A payer swaption payoff is \(\max\!\bigl(\sum_{i=1}^n c_i P(T, T_i) - 1, 0\bigr)\), where \(c_i\) are coupon payments. Directly pricing this requires handling the maximum of a sum. Jamshidian's trick exploits the fact that in a one-factor model, all bond prices are monotonic in the short rate \(r(T)\). There exists a unique \(r^*\) such that \(\sum_i c_i P(T, T_i; r^*) = 1\). For \(r > r^*\), the swaption is in the money. The swaption decomposes into:

\[ \text{Swaption} = \sum_{i=1}^n c_i\,\text{ZBP}(T, T_i, K_i), \]

where \(K_i = P(T, T_i; r^*)\) and ZBP is the zero-coupon bond put price.


Exercise 2. Find \(r^*\) for a 1-year swaption on a 2-year annual swap with coupon \(5\%\) if \(P(1, 2; r) = e^{-0.8r}\) and \(P(1, 3; r) = e^{-1.5r}\). The condition is \(0.05\,e^{-0.8r^*} + 1.05\,e^{-1.5r^*} = 1\).

Solution to Exercise 2

This is a nonlinear equation that requires numerical solution. Testing \(r^* = 0.05\):

\[ 0.05\,e^{-0.04} + 1.05\,e^{-0.075} = 0.05 \times 0.9608 + 1.05 \times 0.9277 = 0.04804 + 0.97409 = 1.02213. \]

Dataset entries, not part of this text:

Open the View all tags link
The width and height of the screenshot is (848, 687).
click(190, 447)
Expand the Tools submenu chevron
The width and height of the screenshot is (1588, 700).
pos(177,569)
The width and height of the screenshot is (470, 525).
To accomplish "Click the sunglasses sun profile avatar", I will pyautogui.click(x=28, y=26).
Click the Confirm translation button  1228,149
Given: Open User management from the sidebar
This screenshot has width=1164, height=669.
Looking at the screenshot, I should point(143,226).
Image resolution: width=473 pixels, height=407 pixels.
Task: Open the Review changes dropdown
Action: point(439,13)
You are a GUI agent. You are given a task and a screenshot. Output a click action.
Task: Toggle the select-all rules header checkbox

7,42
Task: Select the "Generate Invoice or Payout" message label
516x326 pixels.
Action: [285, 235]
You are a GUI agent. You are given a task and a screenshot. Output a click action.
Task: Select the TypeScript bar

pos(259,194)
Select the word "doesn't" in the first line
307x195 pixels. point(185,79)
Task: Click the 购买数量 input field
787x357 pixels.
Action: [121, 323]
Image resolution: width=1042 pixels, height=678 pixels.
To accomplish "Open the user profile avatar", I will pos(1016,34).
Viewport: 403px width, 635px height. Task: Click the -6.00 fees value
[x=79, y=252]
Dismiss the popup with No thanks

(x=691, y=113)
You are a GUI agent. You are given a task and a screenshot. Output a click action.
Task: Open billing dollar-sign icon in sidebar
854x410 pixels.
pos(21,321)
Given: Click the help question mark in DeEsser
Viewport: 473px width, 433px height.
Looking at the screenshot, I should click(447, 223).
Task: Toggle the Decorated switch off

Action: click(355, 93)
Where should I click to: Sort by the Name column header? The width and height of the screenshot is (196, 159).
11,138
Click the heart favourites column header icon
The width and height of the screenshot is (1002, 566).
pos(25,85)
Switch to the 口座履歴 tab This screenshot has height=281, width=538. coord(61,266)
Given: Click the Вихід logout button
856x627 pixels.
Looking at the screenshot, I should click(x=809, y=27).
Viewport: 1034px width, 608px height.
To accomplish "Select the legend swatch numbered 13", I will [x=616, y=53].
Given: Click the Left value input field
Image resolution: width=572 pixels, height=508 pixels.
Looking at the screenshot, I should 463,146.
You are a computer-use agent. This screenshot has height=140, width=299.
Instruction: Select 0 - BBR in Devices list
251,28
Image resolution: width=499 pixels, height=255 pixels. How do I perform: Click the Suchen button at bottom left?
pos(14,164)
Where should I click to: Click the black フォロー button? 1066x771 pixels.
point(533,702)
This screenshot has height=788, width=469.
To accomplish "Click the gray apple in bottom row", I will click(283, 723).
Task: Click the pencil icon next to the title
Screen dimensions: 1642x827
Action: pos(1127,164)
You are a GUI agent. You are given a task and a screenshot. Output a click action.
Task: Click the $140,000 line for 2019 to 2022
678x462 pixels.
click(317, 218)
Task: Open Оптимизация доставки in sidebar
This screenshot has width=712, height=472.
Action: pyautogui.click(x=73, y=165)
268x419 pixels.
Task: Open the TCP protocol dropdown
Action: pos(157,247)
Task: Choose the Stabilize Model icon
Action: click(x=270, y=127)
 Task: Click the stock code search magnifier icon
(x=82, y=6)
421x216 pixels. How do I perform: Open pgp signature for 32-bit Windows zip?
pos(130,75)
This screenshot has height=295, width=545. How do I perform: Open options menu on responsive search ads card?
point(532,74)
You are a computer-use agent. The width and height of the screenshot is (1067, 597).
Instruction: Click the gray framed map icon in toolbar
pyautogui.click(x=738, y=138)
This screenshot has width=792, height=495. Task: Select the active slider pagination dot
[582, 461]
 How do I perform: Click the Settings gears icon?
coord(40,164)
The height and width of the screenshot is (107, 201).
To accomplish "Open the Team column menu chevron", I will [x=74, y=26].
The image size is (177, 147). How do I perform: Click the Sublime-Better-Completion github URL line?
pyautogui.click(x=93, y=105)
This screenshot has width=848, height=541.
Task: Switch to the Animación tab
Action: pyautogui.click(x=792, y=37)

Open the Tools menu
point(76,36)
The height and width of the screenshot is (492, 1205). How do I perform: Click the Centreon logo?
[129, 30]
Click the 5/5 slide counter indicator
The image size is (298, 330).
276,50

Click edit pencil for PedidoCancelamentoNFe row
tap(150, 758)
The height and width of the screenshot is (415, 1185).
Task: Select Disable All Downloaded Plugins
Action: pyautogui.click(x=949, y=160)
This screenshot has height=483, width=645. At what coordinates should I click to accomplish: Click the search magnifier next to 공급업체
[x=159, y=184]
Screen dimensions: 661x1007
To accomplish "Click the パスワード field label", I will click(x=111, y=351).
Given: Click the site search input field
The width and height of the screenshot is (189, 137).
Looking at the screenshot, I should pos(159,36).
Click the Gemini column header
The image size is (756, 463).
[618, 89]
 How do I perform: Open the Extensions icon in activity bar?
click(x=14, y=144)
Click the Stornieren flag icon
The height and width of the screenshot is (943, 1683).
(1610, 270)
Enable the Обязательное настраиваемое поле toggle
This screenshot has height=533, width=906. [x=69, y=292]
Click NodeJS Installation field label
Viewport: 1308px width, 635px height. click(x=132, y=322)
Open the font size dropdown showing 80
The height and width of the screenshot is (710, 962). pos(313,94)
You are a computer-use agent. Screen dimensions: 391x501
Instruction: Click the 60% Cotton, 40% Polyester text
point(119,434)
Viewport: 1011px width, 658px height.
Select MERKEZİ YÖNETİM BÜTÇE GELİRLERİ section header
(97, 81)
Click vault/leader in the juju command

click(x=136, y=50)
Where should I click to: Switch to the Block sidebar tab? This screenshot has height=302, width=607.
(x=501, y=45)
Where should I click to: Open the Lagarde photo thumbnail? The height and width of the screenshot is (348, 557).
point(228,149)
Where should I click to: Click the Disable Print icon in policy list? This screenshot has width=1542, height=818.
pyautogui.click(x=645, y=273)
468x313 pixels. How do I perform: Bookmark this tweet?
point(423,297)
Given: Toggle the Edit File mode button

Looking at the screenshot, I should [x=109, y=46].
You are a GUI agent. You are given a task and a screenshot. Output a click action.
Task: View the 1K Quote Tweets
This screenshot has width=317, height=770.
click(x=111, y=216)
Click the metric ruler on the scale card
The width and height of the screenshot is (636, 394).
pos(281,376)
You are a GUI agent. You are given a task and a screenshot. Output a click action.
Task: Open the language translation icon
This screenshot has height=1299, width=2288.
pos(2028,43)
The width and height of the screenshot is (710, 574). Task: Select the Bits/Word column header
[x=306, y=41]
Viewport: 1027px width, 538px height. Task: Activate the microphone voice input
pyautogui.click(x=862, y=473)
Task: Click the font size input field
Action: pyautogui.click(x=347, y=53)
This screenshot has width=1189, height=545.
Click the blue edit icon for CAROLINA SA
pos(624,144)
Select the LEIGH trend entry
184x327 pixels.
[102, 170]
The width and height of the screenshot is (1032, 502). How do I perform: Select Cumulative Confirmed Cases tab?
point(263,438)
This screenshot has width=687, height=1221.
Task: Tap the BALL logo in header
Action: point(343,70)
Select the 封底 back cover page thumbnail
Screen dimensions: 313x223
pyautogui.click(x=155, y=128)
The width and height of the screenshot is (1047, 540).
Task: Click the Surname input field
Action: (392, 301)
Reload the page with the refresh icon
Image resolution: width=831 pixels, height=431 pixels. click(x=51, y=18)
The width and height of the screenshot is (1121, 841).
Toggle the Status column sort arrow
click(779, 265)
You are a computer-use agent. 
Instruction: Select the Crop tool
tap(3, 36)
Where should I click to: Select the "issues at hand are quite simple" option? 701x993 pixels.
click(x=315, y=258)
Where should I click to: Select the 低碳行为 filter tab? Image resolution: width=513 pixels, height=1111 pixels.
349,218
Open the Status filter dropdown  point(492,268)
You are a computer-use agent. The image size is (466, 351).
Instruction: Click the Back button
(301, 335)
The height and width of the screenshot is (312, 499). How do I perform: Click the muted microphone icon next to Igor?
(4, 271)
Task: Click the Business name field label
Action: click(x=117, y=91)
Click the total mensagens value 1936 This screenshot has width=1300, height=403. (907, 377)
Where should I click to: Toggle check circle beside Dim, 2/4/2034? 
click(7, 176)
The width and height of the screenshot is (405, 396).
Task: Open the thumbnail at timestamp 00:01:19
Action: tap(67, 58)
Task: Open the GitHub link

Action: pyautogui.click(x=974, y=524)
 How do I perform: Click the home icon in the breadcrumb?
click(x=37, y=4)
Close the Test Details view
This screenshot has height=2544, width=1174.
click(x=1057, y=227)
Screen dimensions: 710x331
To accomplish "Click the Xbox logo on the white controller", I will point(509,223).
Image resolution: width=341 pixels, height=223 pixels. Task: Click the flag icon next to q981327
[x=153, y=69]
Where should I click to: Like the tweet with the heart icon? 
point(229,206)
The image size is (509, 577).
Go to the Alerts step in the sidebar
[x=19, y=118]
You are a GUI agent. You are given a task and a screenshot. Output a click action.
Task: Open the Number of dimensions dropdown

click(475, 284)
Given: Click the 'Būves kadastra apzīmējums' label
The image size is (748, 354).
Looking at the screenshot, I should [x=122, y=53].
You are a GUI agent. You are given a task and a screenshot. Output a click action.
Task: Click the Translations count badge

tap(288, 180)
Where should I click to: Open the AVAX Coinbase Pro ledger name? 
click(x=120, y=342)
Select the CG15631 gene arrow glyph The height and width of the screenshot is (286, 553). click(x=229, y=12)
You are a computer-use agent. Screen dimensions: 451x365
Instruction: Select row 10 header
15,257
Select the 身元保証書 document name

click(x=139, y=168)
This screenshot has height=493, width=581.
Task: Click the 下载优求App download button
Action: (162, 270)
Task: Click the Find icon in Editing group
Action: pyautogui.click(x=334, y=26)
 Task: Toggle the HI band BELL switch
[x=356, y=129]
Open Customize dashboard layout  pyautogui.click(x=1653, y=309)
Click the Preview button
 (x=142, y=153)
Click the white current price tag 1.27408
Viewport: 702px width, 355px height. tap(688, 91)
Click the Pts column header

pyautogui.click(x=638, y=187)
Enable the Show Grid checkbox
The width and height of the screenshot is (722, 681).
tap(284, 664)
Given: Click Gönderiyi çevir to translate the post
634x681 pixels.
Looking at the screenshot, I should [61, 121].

This exceeds 1, so \(r^*\) must be higher. Testing \(r^* = 0.08\):

\[ 0.05\,e^{-0.064} + 1.05\,e^{-0.12} = 0.05 \times 0.9380 + 1.05 \times 0.8869 = 0.04690 + 0.93125 = 0.97815. \]

This is below 1, so \(r^* \in (0.05, 0.08)\). Bisection or Newton's method gives \(r^* \approx 0.065\).


Exercise 3. Explain why Jamshidian's trick only works for one-factor models and fails for multi-factor models.

Solution to Exercise 3

The trick relies on all bond prices being monotonically decreasing functions of a single state variable \(r(T)\). In a one-factor model, higher \(r\) means lower prices for all bonds, so there is a unique \(r^*\) where the exercise boundary is crossed. In a multi-factor model (e.g., 2F Hull-White), bond prices depend on multiple state variables \((r, u)\). The exercise boundary \(\sum c_i P(T, T_i; r, u) = 1\) is a curve in \((r, u)\) space, not a single point. Different bonds may respond differently to the two factors, so no single threshold decomposes the problem into individual bond options.


Exercise 4. After finding \(r^*\) and the individual strikes \(K_i = P(T, T_i; r^*)\), how do you aggregate the individual bond option prices to obtain the swaption price?

Solution to Exercise 4

The swaption price is simply the sum of the weighted bond put prices:

\[ V_{\text{swaption}} = \sum_{i=1}^n c_i \times \text{ZBP}(0, T, T_i, K_i), \]

where \(c_i\) is the cash flow at \(T_i\) (\(c_i = K\tau\) for intermediate coupons, \(c_n = 1 + K\tau\) for the final coupon including principal), and \(\text{ZBP}(0, T, T_i, K_i)\) is the Hull-White analytical put price on a \(T_i\)-maturity bond with strike \(K_i\) and option expiry \(T\). No optimization is needed at this stage -- it is a simple linear combination of known analytical prices.